As the party prepared to nominate Hubert Humphrey – who, as Lyndon Johnson’s vice president, seemed destined to prolong the Vietnam War should he prevail – left-wing activists such as Abbie Hoffman (Sacha Baron Cohen) and Tom Hayden (Eddie Redmayne) gathered in Chicago determined to make their dissenting voices heard.

What followed were violent clashes that some blamed on young protesters, but others characterised as a police riot inspired by the heavy-handed approach to law and order adopted by Mayor Richard Daley.

In the end, Republican Richard Nixon narrowly defeated Humphrey, an event Sorkin’s screenplay presents as setting the stage for the story it tells.

On direct orders from incoming Attorney General John Mitchell (John Doman), up-and-coming prosecutor Richard Schultz (Joseph Gordon-Levitt) reluctantly agrees to seek indictments against Hoffman, Hayden and six others – the original group of eight defendants included Black Panther leader Bobby Seale (Yahya Abdul-Mateen II) – on charges of conspiracy to incite rioting.

Defending all but Seale in the courtroom of bizarrely biased Judge Julius Hoffman (Frank Langella) is adroit lawyer William Kunstler (Mark Rylance).

Between the presiding jurist’s penchant for handing out citations for contempt and the accused Hoffman’s fondness for wisecracks and practical jokes, Kunstler has his work cut out for him.

As Seale protests the absence of his hospitalised lawyer, fissures emerge between Hoffman’s unkempt ‘Yippies’ – also represented by co-defendant Jerry Rubin (Jeremy Strong) – and Hayden’s jacket and tie-sporting Students for a Democratic Society (Alex Sharp plays Hayden’s leading colleague and best friend, Rennie Davis). Hayden considers Hoffman frivolous; Hoffman dismisses Hayden as a lightweight.

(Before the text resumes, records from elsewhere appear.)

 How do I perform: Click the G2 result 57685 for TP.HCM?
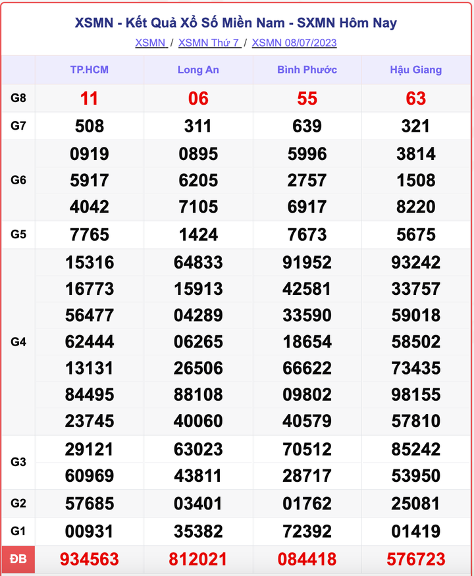pyautogui.click(x=90, y=504)
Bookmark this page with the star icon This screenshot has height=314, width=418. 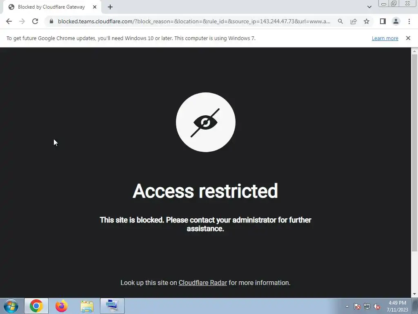(x=367, y=21)
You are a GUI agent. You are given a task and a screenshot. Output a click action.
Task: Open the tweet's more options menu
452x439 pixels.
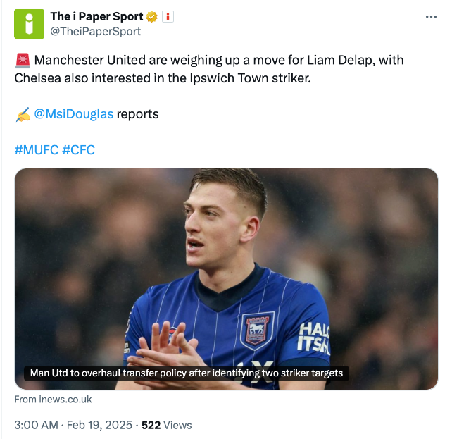[x=431, y=16]
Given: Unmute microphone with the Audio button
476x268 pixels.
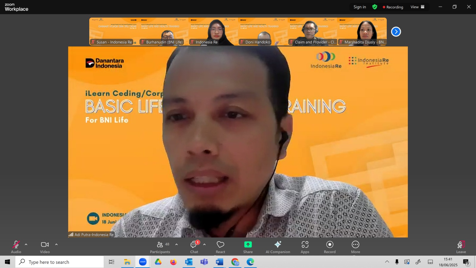Looking at the screenshot, I should (16, 247).
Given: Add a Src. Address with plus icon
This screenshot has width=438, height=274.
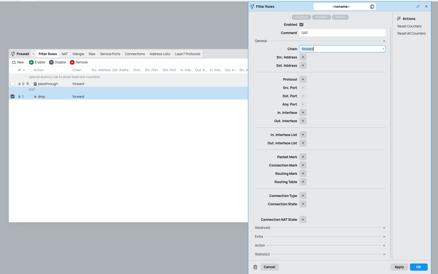Looking at the screenshot, I should [x=303, y=57].
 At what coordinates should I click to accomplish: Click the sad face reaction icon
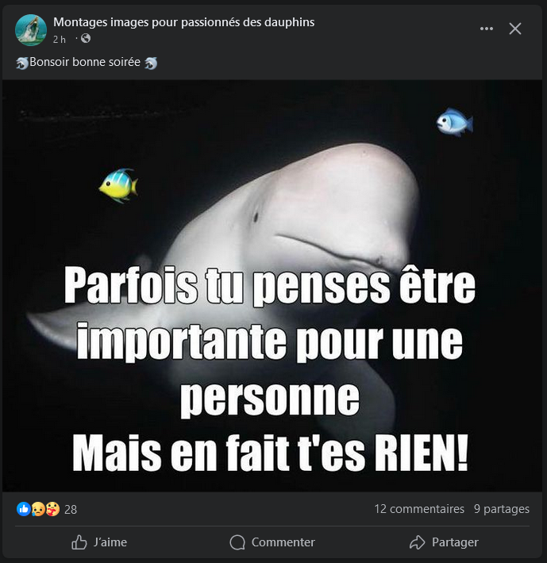[x=38, y=509]
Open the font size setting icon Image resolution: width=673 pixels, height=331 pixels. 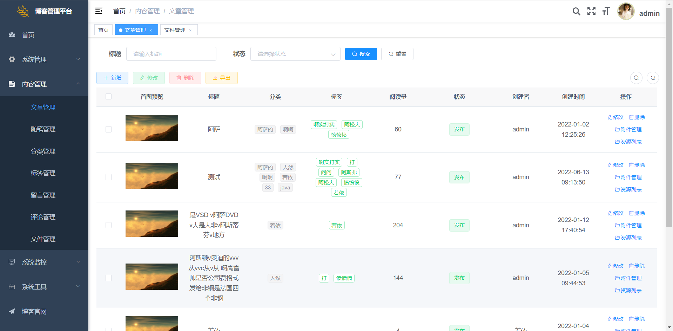click(x=606, y=11)
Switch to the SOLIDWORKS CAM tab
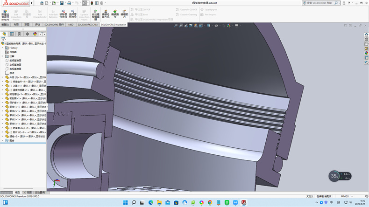 point(88,24)
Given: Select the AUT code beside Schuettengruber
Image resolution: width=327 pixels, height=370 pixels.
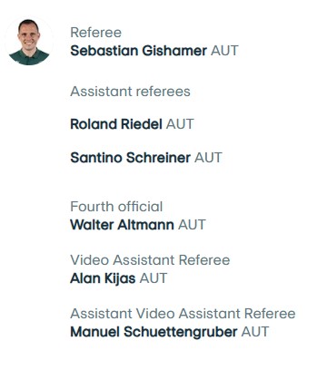Looking at the screenshot, I should click(255, 332).
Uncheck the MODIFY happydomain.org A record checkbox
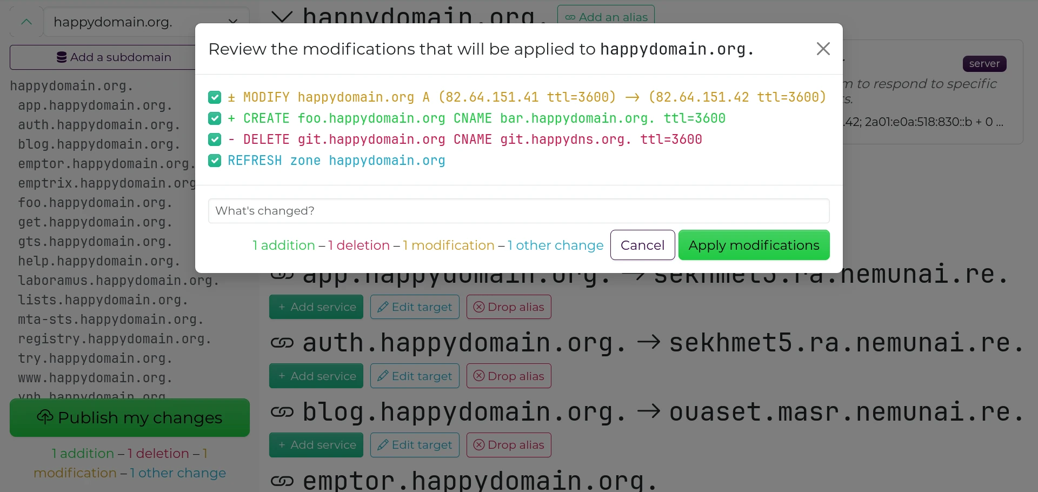The image size is (1038, 492). 215,97
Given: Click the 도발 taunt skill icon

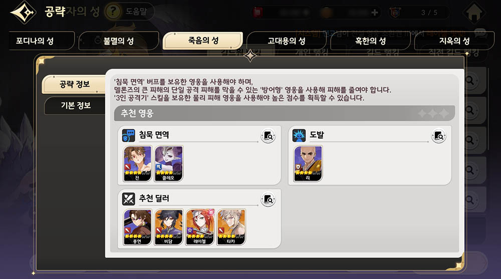Looking at the screenshot, I should (299, 136).
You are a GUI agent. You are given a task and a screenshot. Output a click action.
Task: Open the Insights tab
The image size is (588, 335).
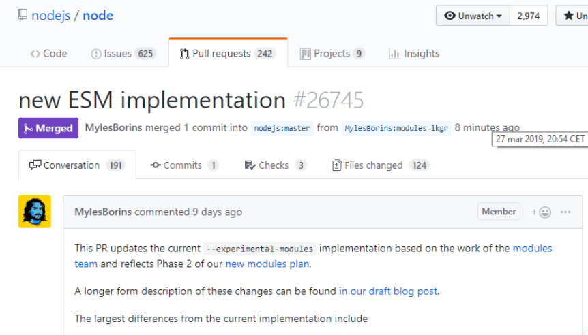tap(414, 54)
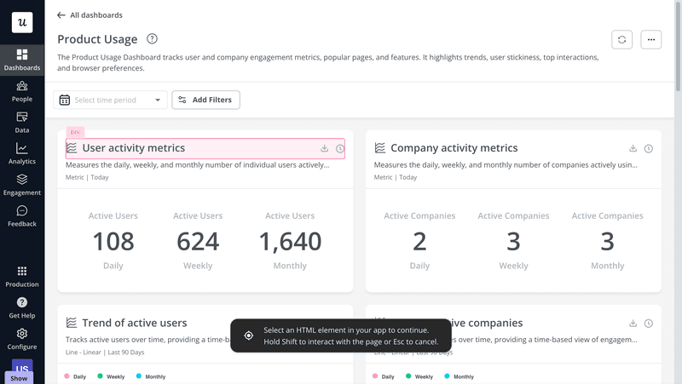Screen dimensions: 682x384
Task: Open Feedback in the sidebar
Action: pyautogui.click(x=22, y=216)
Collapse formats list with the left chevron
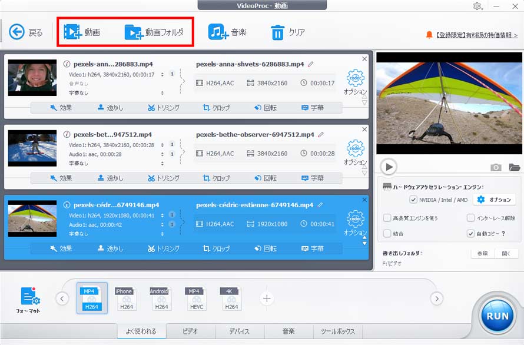524x345 pixels. tap(62, 298)
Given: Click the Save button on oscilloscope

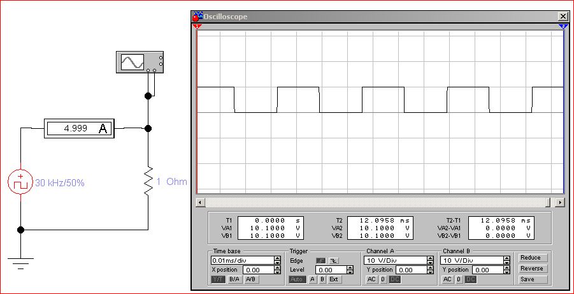Looking at the screenshot, I should click(531, 279).
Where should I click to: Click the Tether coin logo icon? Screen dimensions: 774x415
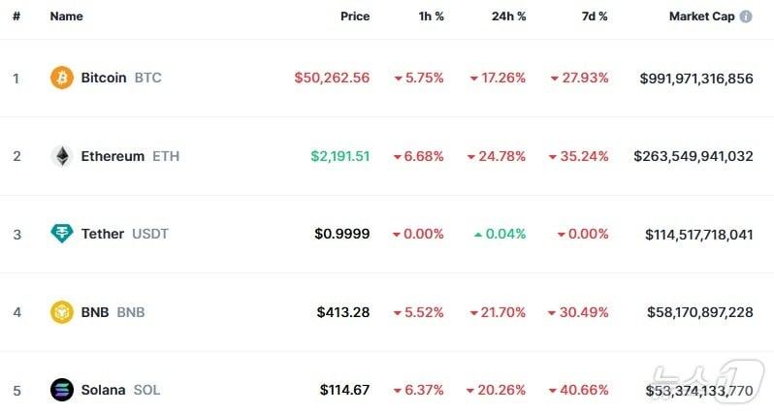pyautogui.click(x=62, y=234)
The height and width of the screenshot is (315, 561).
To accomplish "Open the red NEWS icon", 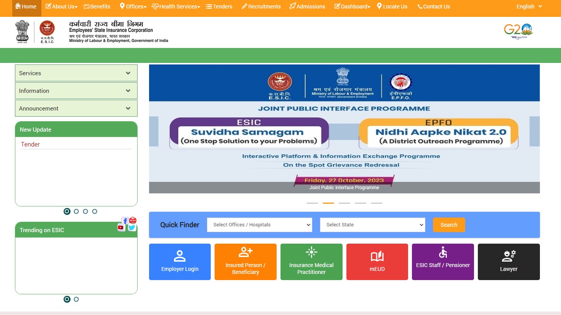I will (x=132, y=221).
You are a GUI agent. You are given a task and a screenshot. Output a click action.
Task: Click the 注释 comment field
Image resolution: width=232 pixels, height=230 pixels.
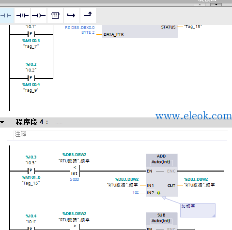point(121,134)
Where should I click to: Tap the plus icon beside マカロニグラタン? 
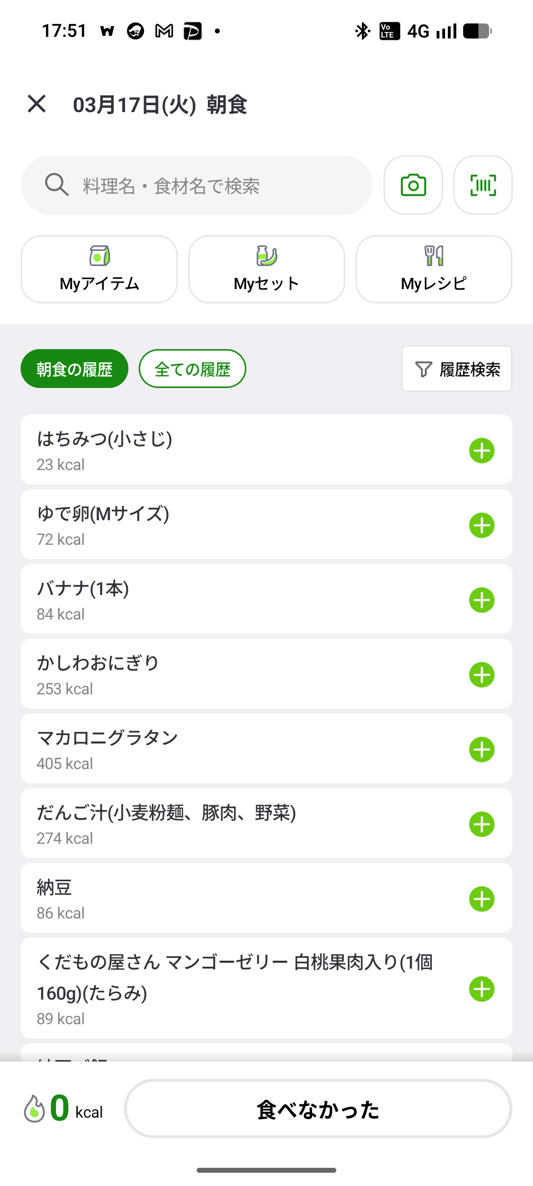pos(482,749)
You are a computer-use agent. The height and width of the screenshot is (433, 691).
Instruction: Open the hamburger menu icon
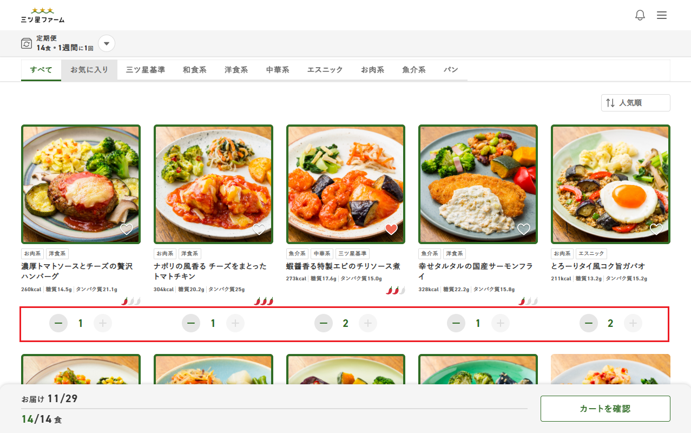661,15
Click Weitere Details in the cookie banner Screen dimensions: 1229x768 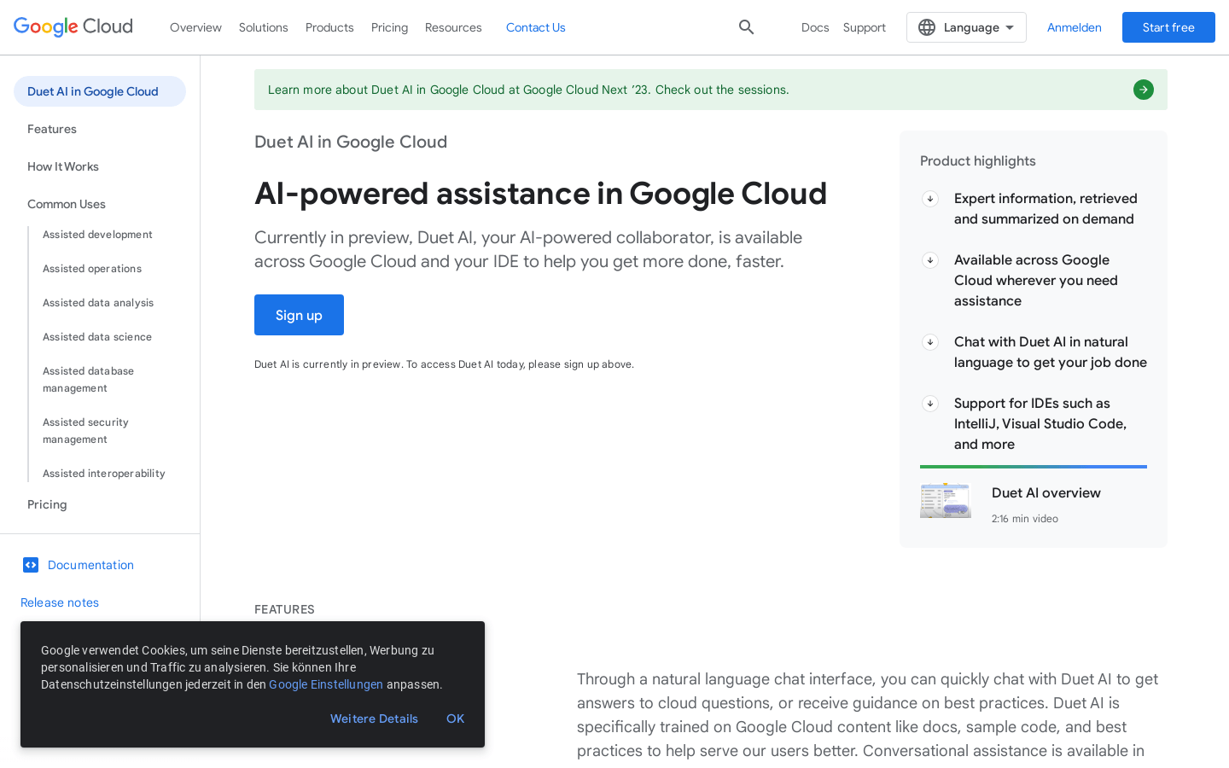(x=374, y=719)
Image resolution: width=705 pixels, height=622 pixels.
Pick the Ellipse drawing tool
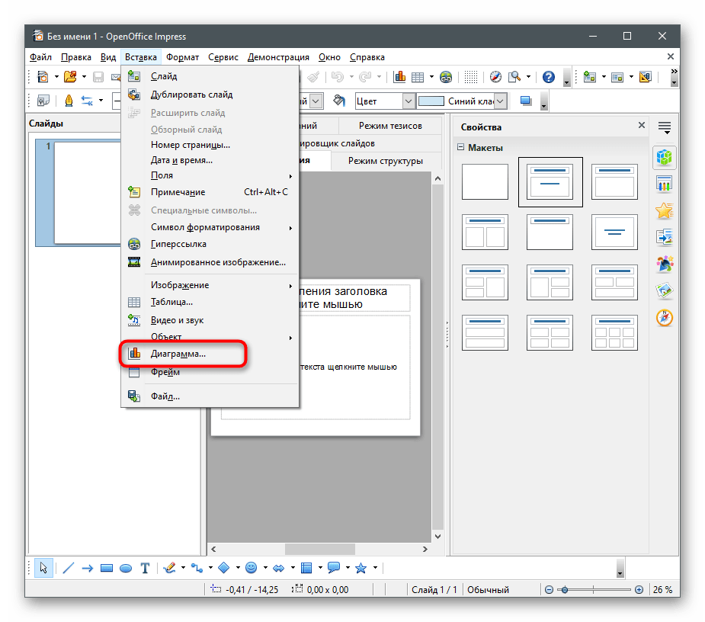126,568
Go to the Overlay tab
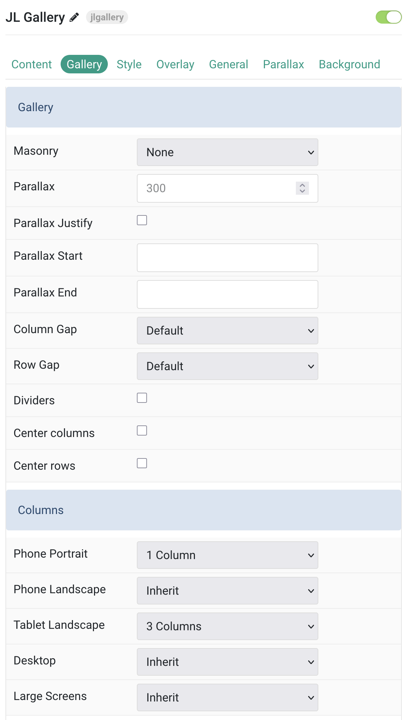The image size is (408, 720). [x=175, y=64]
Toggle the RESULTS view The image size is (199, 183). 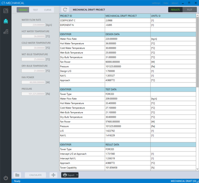175,10
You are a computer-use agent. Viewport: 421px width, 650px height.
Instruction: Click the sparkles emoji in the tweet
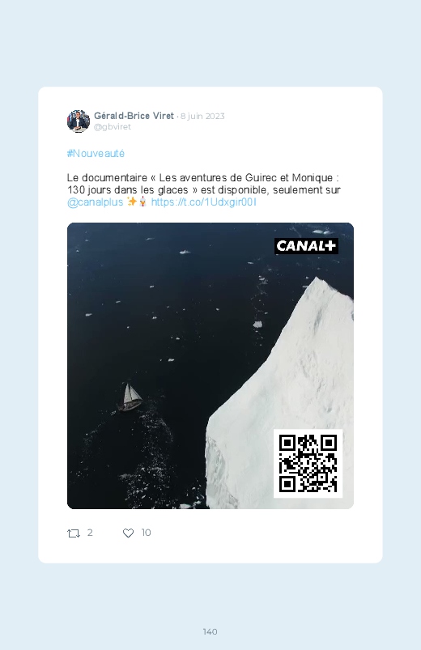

Sorkin skilfully evokes the tensions of a troubled era that has unfortunate parallels to our own unsettled times and performances are uniformly impressive.

But some nonlethal mayhem and consistently vulgar dialogue mark this gripping recreation as off-limits even to those mature teens who might otherwise find it an educational and easy-to-absorb retrospective.

The film contains violent civic clashes with some gore, a nongraphic sexual assault, drug use, fleeting irreverence, about a dozen uses of profanity, a couple of milder oaths as well as pervasive rough and occasional crude language.